REQUIRED WORK -
Rewrite the part of the material that opens with the line containing "The image size is (868, 468)." and runs through the end, replacing "Files manager" with "Files app" and leaving everything else unchanged. Leave the pictures out of your answer.

GIVEN INFORMATION -

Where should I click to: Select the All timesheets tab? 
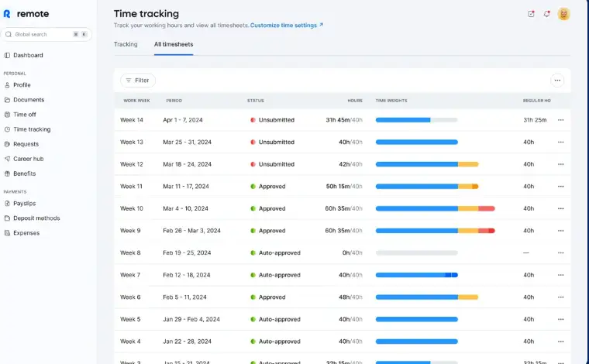[x=174, y=44]
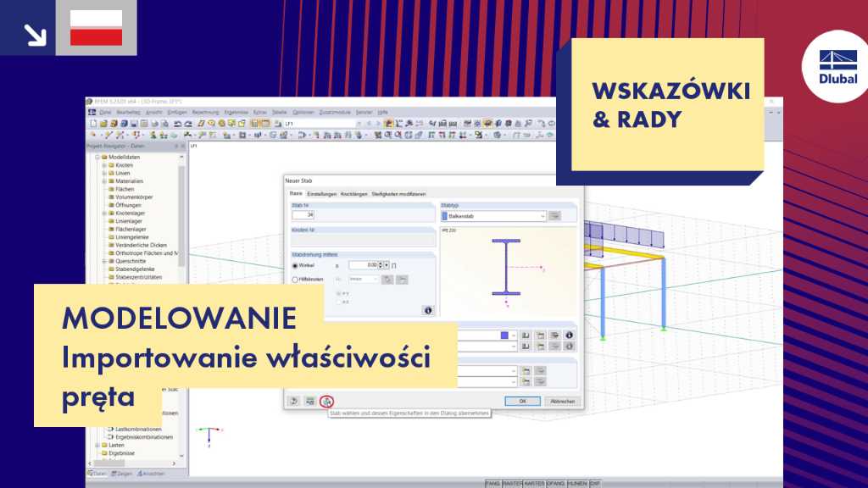The image size is (868, 488).
Task: Open the Balkenstab member type dropdown
Action: click(493, 216)
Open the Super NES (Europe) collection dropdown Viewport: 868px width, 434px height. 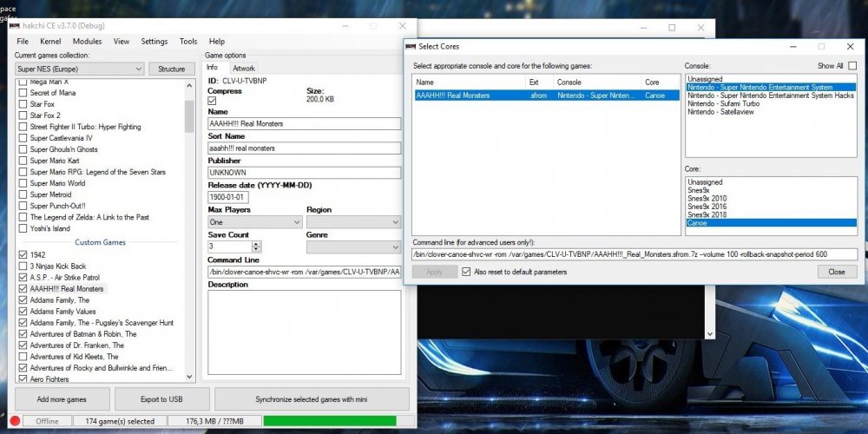tap(79, 69)
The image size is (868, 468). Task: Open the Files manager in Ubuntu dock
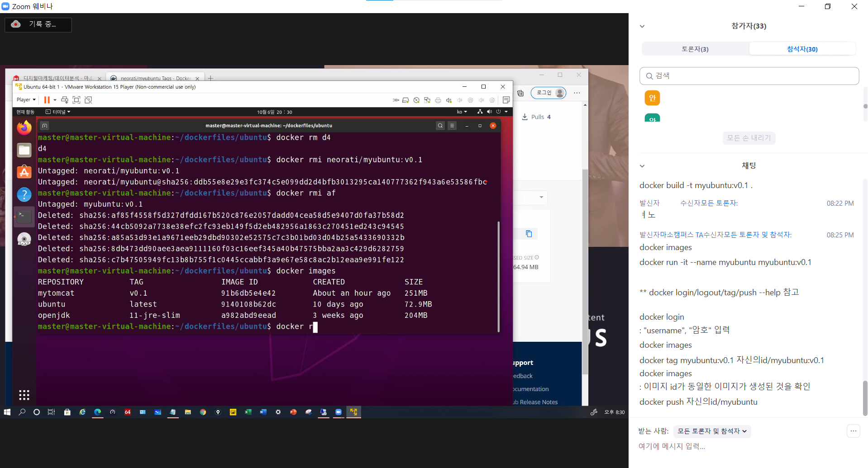click(24, 150)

SOLUTION BELOW -
The image size is (868, 468). Task: Open the Files app in Ubuntu dock
click(24, 150)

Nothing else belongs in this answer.